Leading the edge in innovation, the Department of Energy's Oak Ridge National Laboratory (ORNL) has made significant stride—its supercomputer Frontier has been successfully used to train an artificial intelligence model to design new proteins. These proteins could have wide-ranging applications, potentially revolutionizing areas such as medicine and environmental cleanup. ORNL's breakthrough research leverages the formidable computational power of the world’s fastest supercomputer to streamline a process that aims to create the very foundations of life.
The goal here is nothing short of ambitious, seeking to rapidly and reliably design new proteins that could lead to future medical and environmental solutions. "Think about a ChatGPT that designs proteins," Arvind Ramanathan, a computational biologist at Argonne National Laboratory and the study’s senior author, told ORNL. Ramanathan's efforts, along with his cross-institutional team, have earned them a finalist nomination for the prestigious Gordon Bell Prize, with the winner to be announced at this year’s International Conference for High Performance Computing.

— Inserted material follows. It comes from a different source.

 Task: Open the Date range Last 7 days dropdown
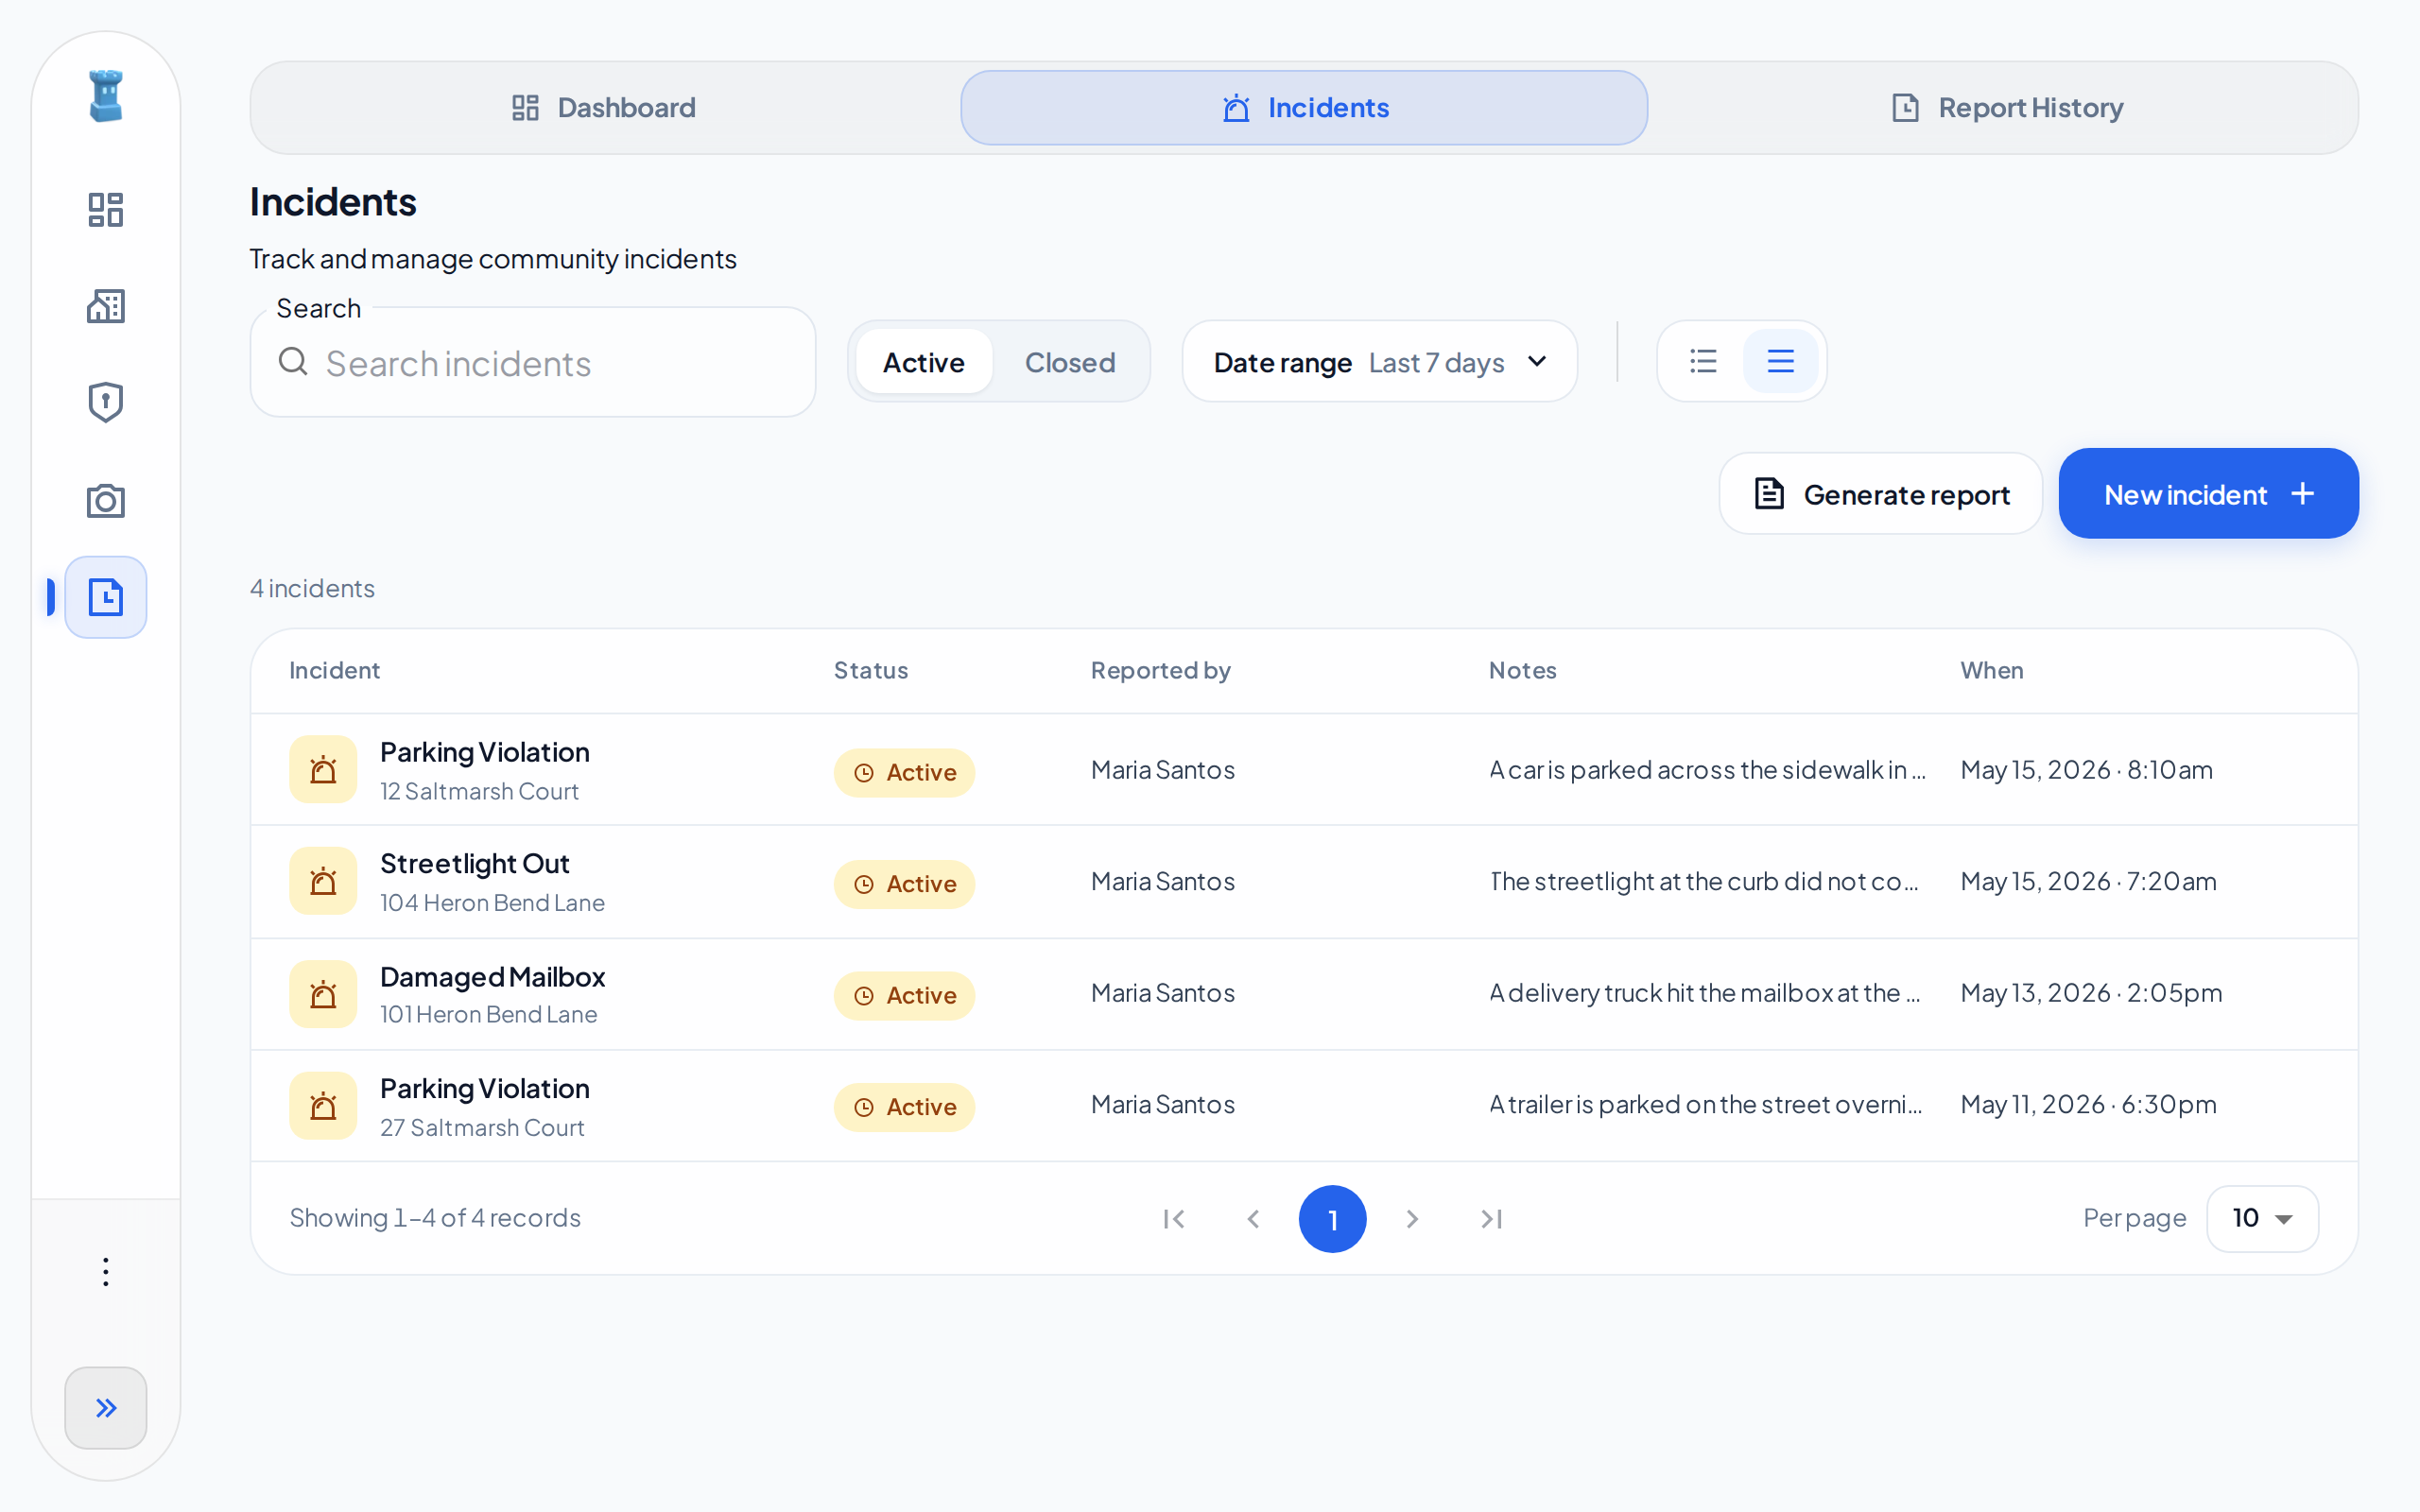(x=1379, y=362)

The AI in question, a large language model (LLM), was exposed to an extensive array of data on protein sequences, their structures, and functions. By harnessing the computational might of not only ORNL's Frontier but also other supercomputers such as Argonne's Aurora and NVIDIA's PDX, researchers broke through the exascale barrier—hitting a peak speed of around 5.57 exaflops. The high-speed digital workflow created for this purpose was instrumental in enabling the LLM to learn how to better predict biochemical functions based on protein structures.
Testing the model’s capabilities involved designing a protein sequence with a lower activation threshold than malate dehydrogenase, a well-known enzyme in metabolism. The AI's generative capabilities have to be tempered with the reality of errors and the model was hence trained to avoid "hallucinations"—errors where a model fills in gaps in knowledge with fabricated information. "We're using methods similar to the natural language processing that allows ChatGPT to form or finish sentences," Ramanathan explained to ORNL, "but this is for protein sequences."
The implications of this research are profound. Success in the lab tests has shown that the AI model can identify and replicate the requirements for efficient protein sequences. This opens up the possibility of designing not just any proteins but those that could play a critical role in developing new vaccines, antibodies, and treatments for diseases such as cancer. These achievements sit at the intersection of computational power and biological science, indicating we might be closer than ever to a future where medical breakthroughs are aided significantly by AI and supercomputing.
This groundbreaking work is supported by the National Institutes of Health and the DOE Office of Science’s Advanced Scientific Computing Research program. As the research pushes forward, ORNL's team, including scientists from other prestigious institutions like NVIDIA, UC Berkeley, and the California Institute of Technology, plan to scale their model for the design of more complex proteins. The process underscores a fascinating blend of high-performance computing and meticulous biological research, setting a new benchmark for interdisciplinary collaboration in science and technology.